- _Work instruction_: Every line of the material is to be returned verbatim. Pictures stay out.

- _Information given_:
+++
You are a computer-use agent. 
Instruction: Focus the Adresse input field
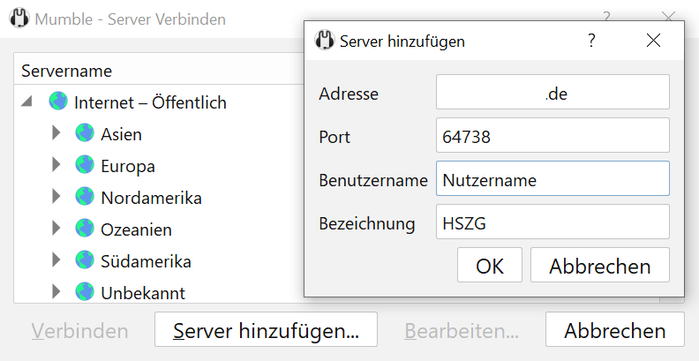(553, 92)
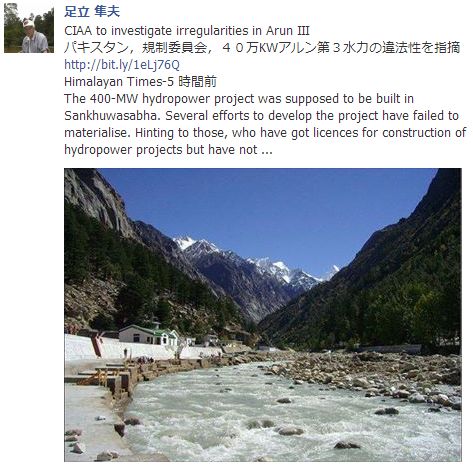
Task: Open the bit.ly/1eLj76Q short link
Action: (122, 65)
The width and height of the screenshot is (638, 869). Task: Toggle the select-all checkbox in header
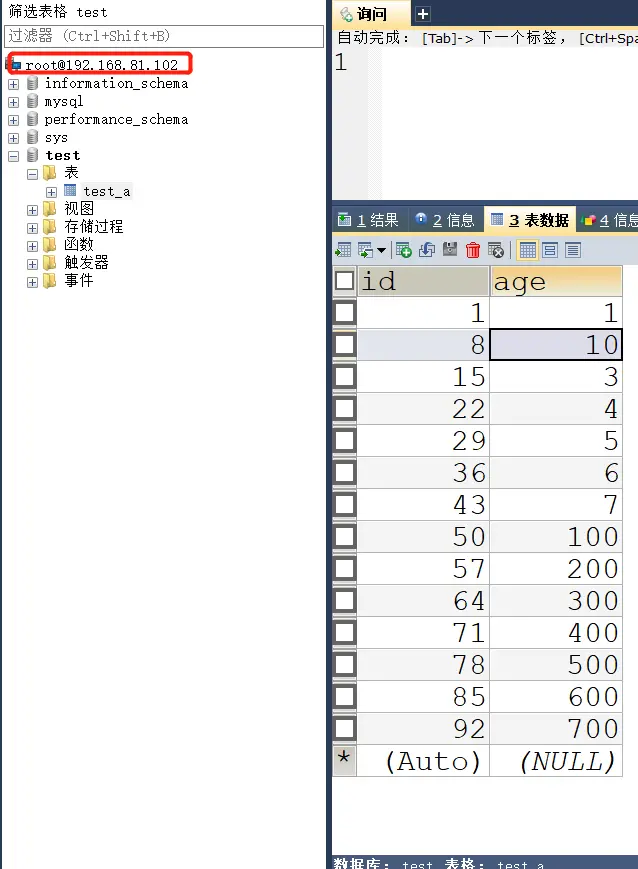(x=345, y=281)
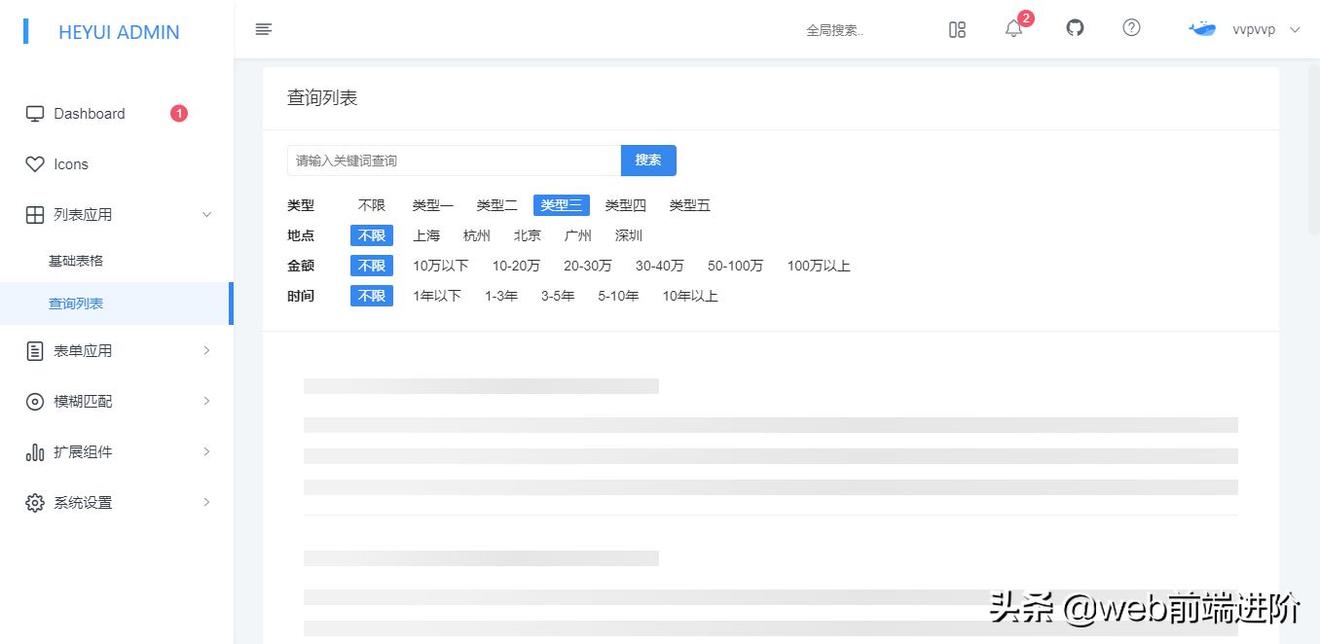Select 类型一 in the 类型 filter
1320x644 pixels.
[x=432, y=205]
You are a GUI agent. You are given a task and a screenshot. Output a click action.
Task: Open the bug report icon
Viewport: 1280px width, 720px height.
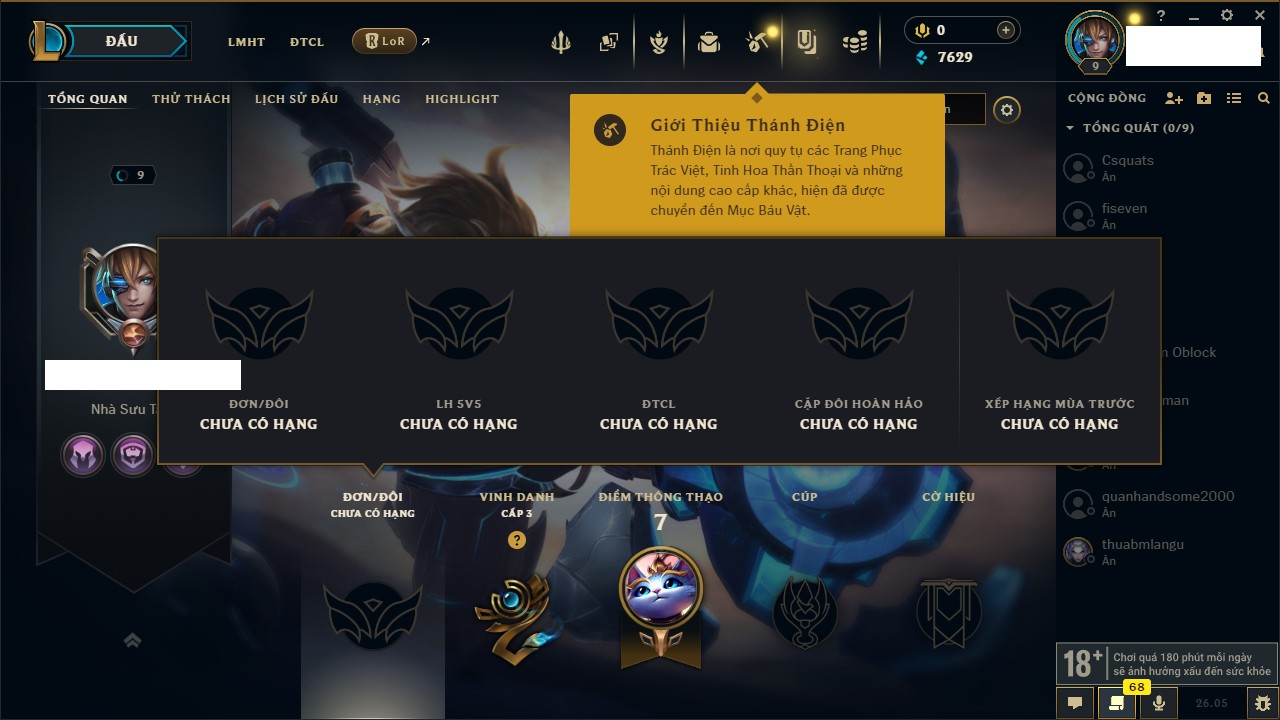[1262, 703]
+++
- _Answer_:
You are a computer-use agent. 
Instruction: Focus the Adresse input field
(553, 92)
Task: Open the bit.ly/1eLj76Q short link
Action: (122, 65)
The width and height of the screenshot is (638, 869). Task: Toggle the select-all checkbox in header
(x=345, y=281)
Select 类型一 in the 类型 filter
1320x644 pixels.
[x=432, y=205]
You are a GUI agent. You are given a task and a screenshot. Output a click action.
Task: Open the bug report icon
Viewport: 1280px width, 720px height.
[1262, 703]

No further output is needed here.